# Investigation of Extreme Response Style in Family Caregiving

**Authors:** Mustafa Yildiz, Qiyun Liu, Carolyn Pickering

PMC · DOI: 10.1093/geroni/igaf122.3089 · 2025-12-31

## TL;DR

This study explores how caregivers' tendency to use extreme responses in surveys is influenced by factors like health and coping strategies.

## Contribution

The study identifies novel predictors of Extreme Response Style in family caregiving populations.

## Key findings

- Emotion dysregulation predicts lower Extreme Response Style scores.
- Positive health status and problem-based coping predict higher Extreme Response Style scores.
- White caregivers show lower ERS levels compared to non-White caregivers.

## Abstract

Extreme Response Style (ERS) is a response bias introducing systematic measurement error because individuals differ in their tendency to select extreme end points when responding to surveys with rating categories. Since caregiving studies heavily rely on self-report measures, ERS may pose significant threats to measurement validity in family caregiving. Understanding its predictors is essential for improving validity of inferences in caregiver populations. While prior research links ERS to intelligence, culture, age, and ethnicity among many other variables, determinants of ERS in family caregiving is an unknown phenomenon. This study extends the prior research by examining ERS predictors in family caregiving using a national sample of caregivers (N = 453). ERS was measured with a latent variable through item response tree models by employing a 10-item scale with 5 response categories ranging from Strongly Disagree to Strongly Agree. Predictors of ERS are demographics, caregiving specific variables, and mental health variables. Findings indicated that caregiver ethnicity, gender, education, age, poverty, family issues, anxiety, depression, avoidant/social coping and hours cared do not predict ERS scores. However, increased emotion dysregulation predicts lower scores in ERS. In contrast, increases in positive health status, number of medications used, and problem-based coping predict higher ERS scores. Lastly, being White determines lower ERS levels compared to non-White participants. These results underscore the importance of accounting for ERS in family caregiving research to improve the validity of self-report measures. Understanding ERS predictors can inform survey designs and statistical corrections, ensuring more accurate assessments of caregiver samples.

DATA:
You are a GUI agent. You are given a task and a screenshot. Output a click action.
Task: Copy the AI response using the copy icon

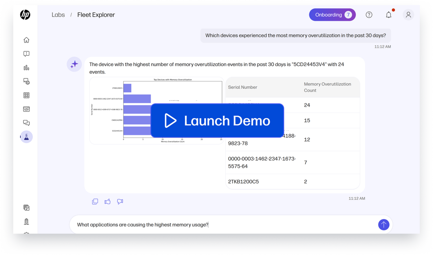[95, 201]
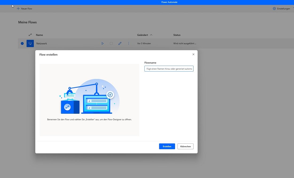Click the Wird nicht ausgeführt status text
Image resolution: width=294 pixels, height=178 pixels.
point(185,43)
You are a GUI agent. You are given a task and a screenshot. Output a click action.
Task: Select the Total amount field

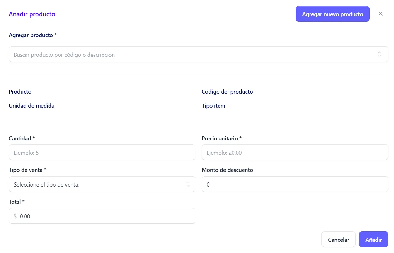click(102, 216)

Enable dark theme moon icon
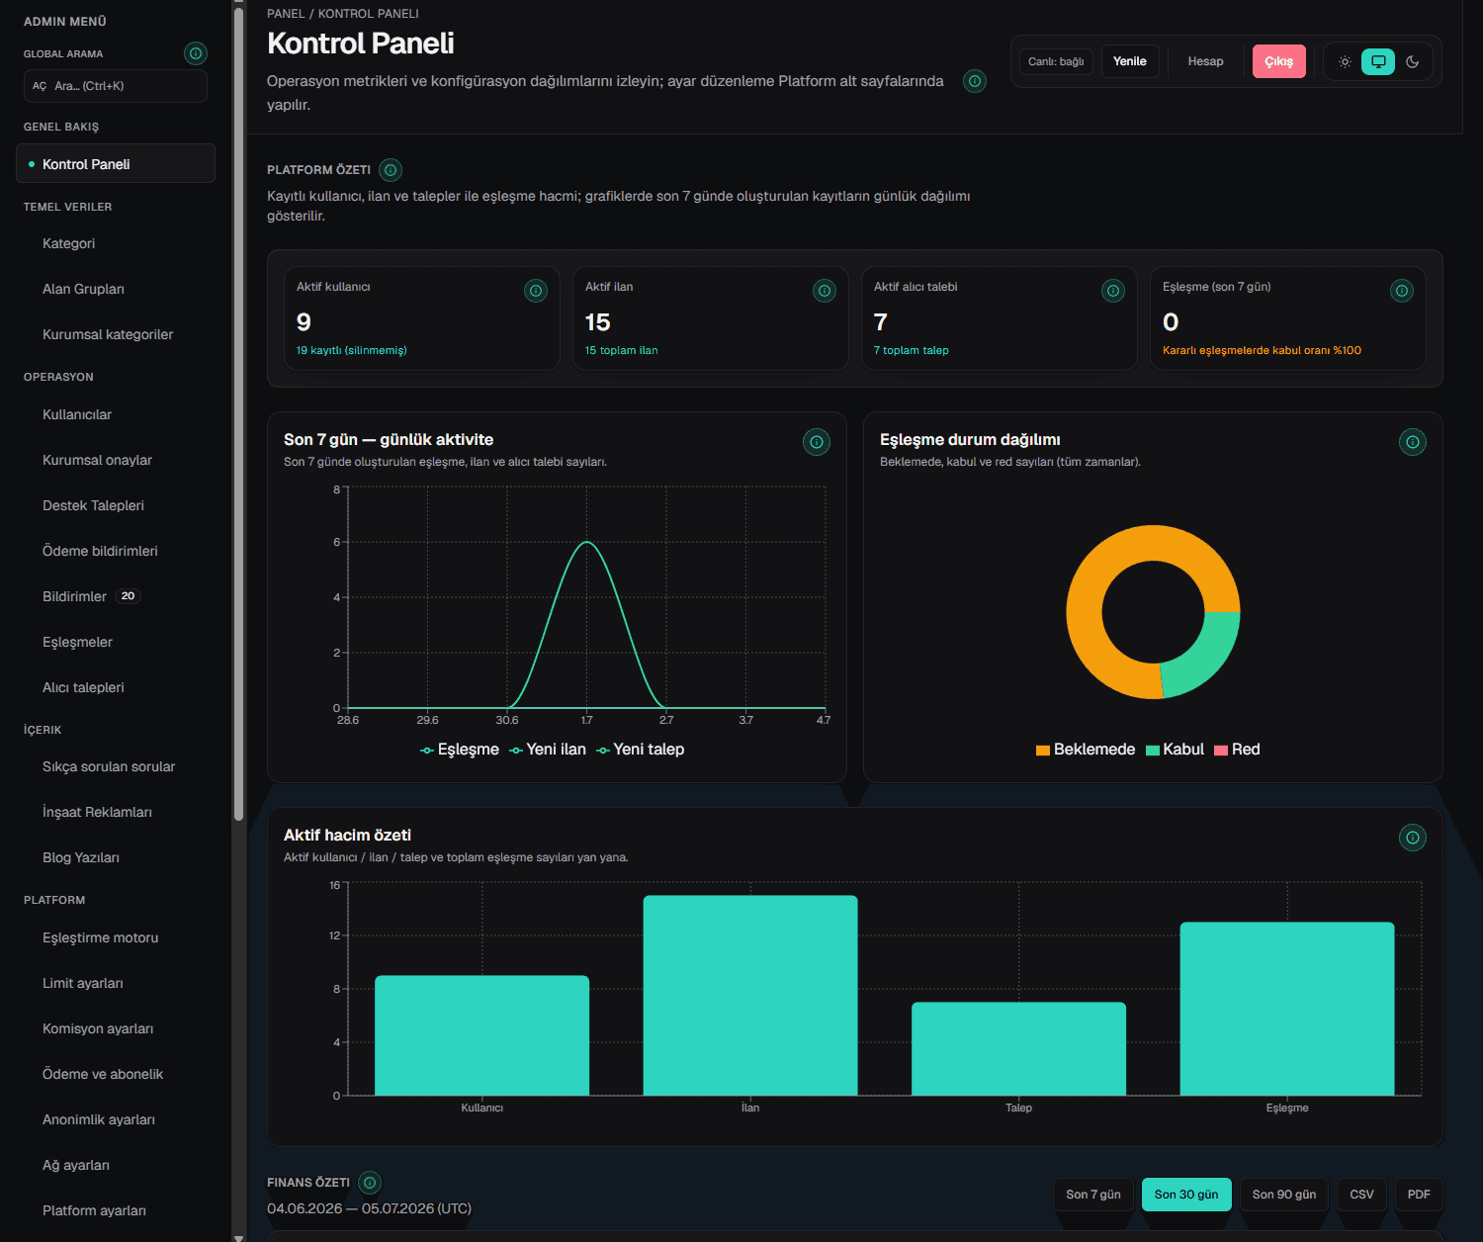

PROBLEMS TO SOLVE:
(a) According to the abstract of the caregiving study summary, which factors predict higher Extreme Response Style scores as they increase? List all of them.
(b) In the caregiving study summary, how many caregivers were in the national sample?
(c) Duplicate the part of the caregiving study summary that begins at the words "The study identifies" and stop after "higher Extreme Response Style scores.".
The listing has no connection to the caregiving study summary.

ANSWERS:
(a)
- Positive health status
- Number of medications used
- Problem-based coping

(b) 453 caregivers.

(c)
The study identifies novel predictors of Extreme Response Style in family caregiving populations.

## Key findings

- Emotion dysregulation predicts lower Extreme Response Style scores.
- Positive health status and problem-based coping predict higher Extreme Response Style scores.